Fig. 1 (A) Upper and Lower esophagus was occuluded under endoscopy inserted through the gastrostomy,
and esophagography was performed. This contrast esophagography showed tracheobronchial
contrastation (arrows), raising the suspicion of an acquired tracheoesophageal fistula.
(B) The endotracheal tube was identified from esophagus (circle). Tracheoscopy and endoscopy
showed the large tracheoesophageal fistula, most likely due to compressive erosion
by pressure from the balloon of the cuffed tracheostomy tube and the esophageal stent
(circle).
Fig. 2 Endoscopic view of the mucosal bridge (white arrow) at the level of the gastroesophageal
anastomosis.
Discussion
Acquired TEF is an uncommon clinical condition, most frequently arising as sequelae
to esophageal malignancy in adult patients. In addition, iatrogenic injury to the
membraneous trachea secondary to cuffed endotracheal or tracheostomy tubes in the
presence of an in-dwelling nasogastric tube and corrosive burns have been reported
in the literature.[2] Our hypothesis for the TEF in this patient is that the combination of esophageal
stent placement and cuffed tracheostomy tube caused pressure necrosis, inflammation,
and erosion between these structures, forming a secondary large iatrogenic fistula.

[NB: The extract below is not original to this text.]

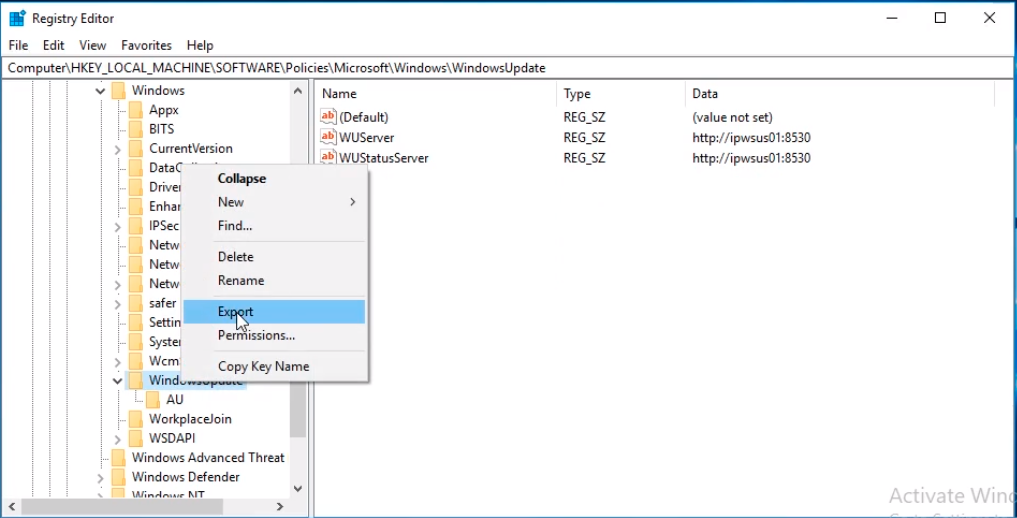
Task: Click the WUServer string value icon
Action: click(x=328, y=137)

Therefore, the combination of using cuffed tracheostomy tubes and stents in the upper
esophagus should be strictly avoided.
Mucosal bridge is a very rare condition and the etiology is still unclear. I can form
after an anastomosis, perhaps due to injury from indwelling catheters, contained leaks,
gastroesophageal reflux disease, inflammation, esophageal dysmotility, or a combination
of the above.[1] The mucosal bridge of this patient may have been the result of gastroesophageal
reflux from the interposed stomach into the upper pouch. Endoscopy is the method of
choice to diagnose these mucosal bridges and should be performed for patients that
exhibit continuous or progressive symptoms of dysphagia.

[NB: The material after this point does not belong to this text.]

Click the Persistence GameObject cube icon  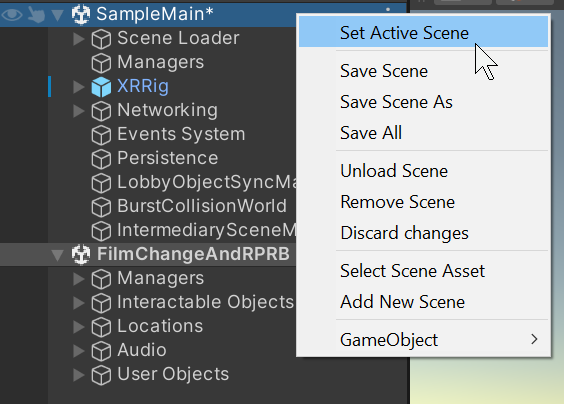tap(101, 159)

Some asymptomatic esophageal mucosal bridges were not treated.[3] However, in those showing symptoms, they should be divided or resected. Up to now,
various techniques and cutting devices have been employed to dissect the bridge; including
argon plasma coagulation, endoscopic knives, or endoscopic scissors.[4] Recently, treatment of an esophageal diverticulum with a 5 mm endoscopic stapler
has been reported.[5] This prompted us to use the endoscopic miniature stapler on the mucosal bridge of
this patient which was simple, quick (25 minutes operative time), and without complications.

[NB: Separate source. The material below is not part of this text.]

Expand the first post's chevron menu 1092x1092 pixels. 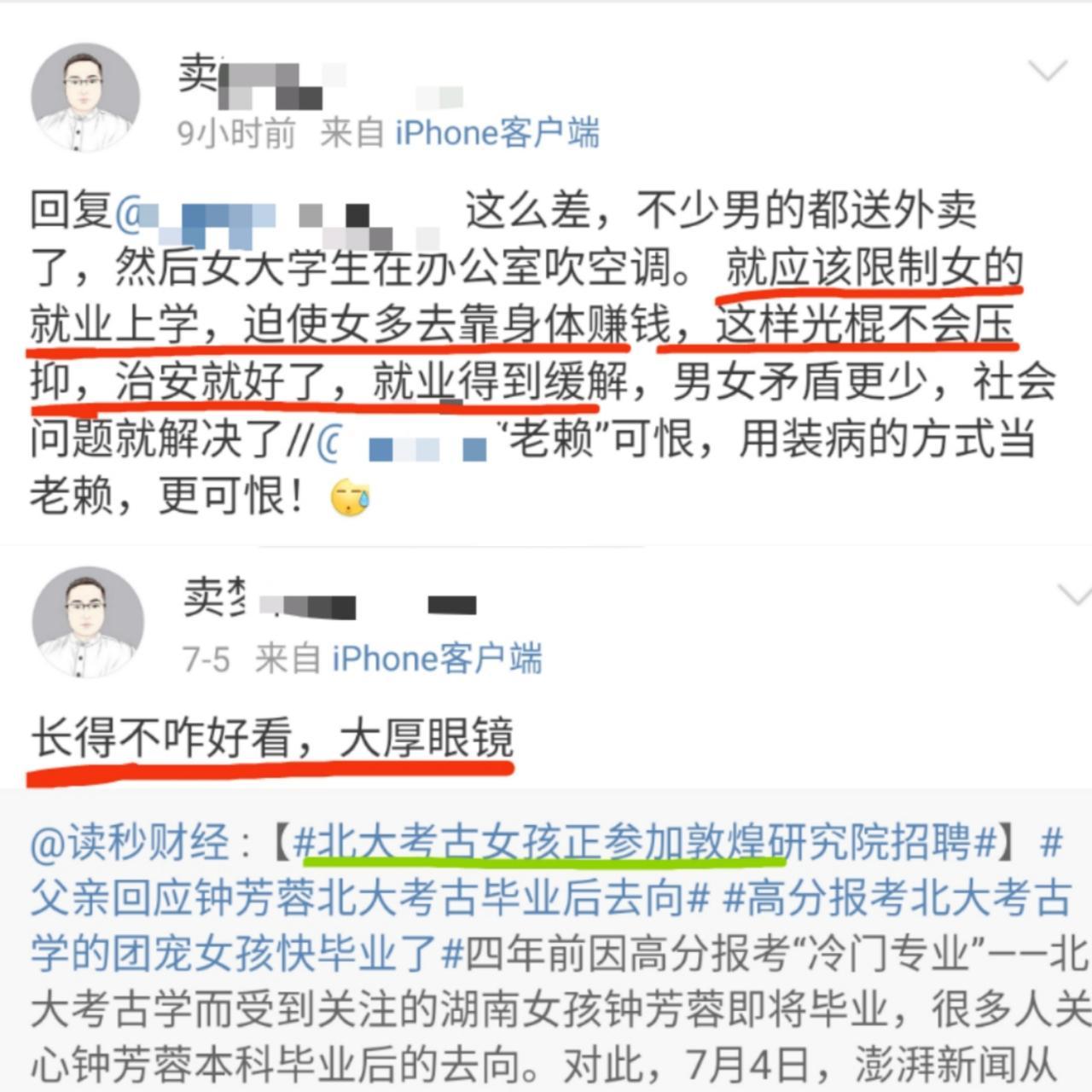point(1048,70)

However, the limitation of this technique is the size of the patient, because it is
necessary to insert the 5 mm stapler and the endoscope into esophagus at the same
time. In addition, an intraoperative challenge we encountered during the procedure
was to obtain a good seal for gas insufflation during flexible endoscopy with both
the endoscope and the stapler at the cervicothoracic junction. Therefore, rigid esophagoscopy
may be an alternative that does not require insufflation and therefore may be even
quicker.
Conclusion
The combination of esophageal stent placement and cuffed tracheostomy tube can cause
tracheoesophageal fistula by erosion and therefore should be avoided. Mucosal bridges
are rare but may cause dysphagia after esophageal atresia repair. They can be safely
divided endoscopically using a 5 mm miniature stapler.